La suite de l’article propose une intéressante typologie des modalités de la gratuité :
- "freemium" : concerne les contenus et certains services. Cela consiste à offrir le service (ou le contenu) "de base" et à vendre (si possible assez cher) le service ou les contenus "complets" (la version "premium"). Ce modèle est très courant, notamment dans le champ de l’édition scientifique avec son système de barrière flottante (gratuité des contenus passée une certaine date d’ancienneté), très répandu également dans le domaine de l’offre de services logiciels.

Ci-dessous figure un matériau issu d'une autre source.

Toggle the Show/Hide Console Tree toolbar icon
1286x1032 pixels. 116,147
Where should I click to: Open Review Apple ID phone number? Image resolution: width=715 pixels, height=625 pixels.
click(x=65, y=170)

- "Publicité" : inutile d’y revenir. LE modèle du gratuit-financé-par-la-publicité. Une sorte de seconde nature sur le web. Mais on peut également penser aux journaux gratuits. Comme le rappelle Anderson, "Toutes ces approches reposent sur le principe que la gratuité construit des audiences avec des centres d’intérets divers et de besoins exprimés que les publicitaires paieront pour les atteindre."
- "Subventions croisées" : on vous offre un produit (ex : un lecteur DVD) qui vous engagera à en acheter d’autres (des DVD)
- "Coût marginal zéro" : c’est l’exemple de la musique en ligne : entre sa reproduction numérique et sa distribution sur les réseaux peer to peer, le coût marginal est vraiment très proche du zéro absolu.
- "Labor exchange" : quand vous votez pour des articles sur Digg ou sur Yahoo!Answers ou sur tout autre site du même type, vous créez de la valeur pour ces sites ou pour des sites tiers.
- "Économie du don" : mouvement open-source.
Chris Anderson revient ensuite sur cette "économie de l’abondance" qui sert de point d’orgue à l’économie de "l’attention" et à celle de la "réputation". Et de présenter Google comme la parangon (et la banque centrale) de cette économie :
- "Grâce à Google, nous disposons maintenant d’un moyen pratique pour convertir la la réputation (PageRank) en attention (traffic) et en argent (publicités)."Thanks to Google, we now have a handy way to convert from reputation
(PageRank) to attention (traffic) to money (ads). Tout ce que vous pouvez convertir de manière consistante en monnaie, est également une forme de monnaie, et Google joue le rôle d’une banque centrale pour ces nouvelles économies."
Une vidéo postée sur YouTube du même Chris Anderson accompagne l’article.
L’ouvrage de Chris Anderson défendant cette thèse et intitulé "FREE", paraîtra (gratuitement ?) en 2009.
<Update> A compléter par le lecture de ce billet sur les modèles d’affaire du web 2.0 publié sur Internet Actu </Update>
(Source : Nonfiction.fr // Temps de rédaction de ce billet : 1h30)
C’est pour moi le principe essentiel de l’édition en ligne.
1. Il résout le problème du droit (on ne peut pas vendre un fichier qu’on donne par ailleurs).
2. Il résout la question de la taxe exorbitante de 19,6% sur les produits numériques.
3. Il n’empêche pas la valeur du livre. Mais peut-être est-il un peu tôt pour annoncer cela de but en blanc.
4. Si on regarde du côté de la TV française, dont le système s’effondre comme un château de cartes en partie parce qu’on a annoncé la suppression prochaine de la publicité qui la finance, on peut d’ores et déjà réfléchir à des modèles à plusieurs vitesses…
5. Qu’en dites-vous?
Anderson est un conceptualisateur (ce mot existe?) impressionant. Aucune des idées de l’article n’est complètement nouvelle, les économistes connaissant depuis maintentant 5-10 ans les propriétés des biens en réseau, des rendements croissants, des coûts marginaux nuls et des marchés bifaces, mais la manière dont Anderson remet ces principes compliqués dans une perspective synthétique et claire est assez brillante.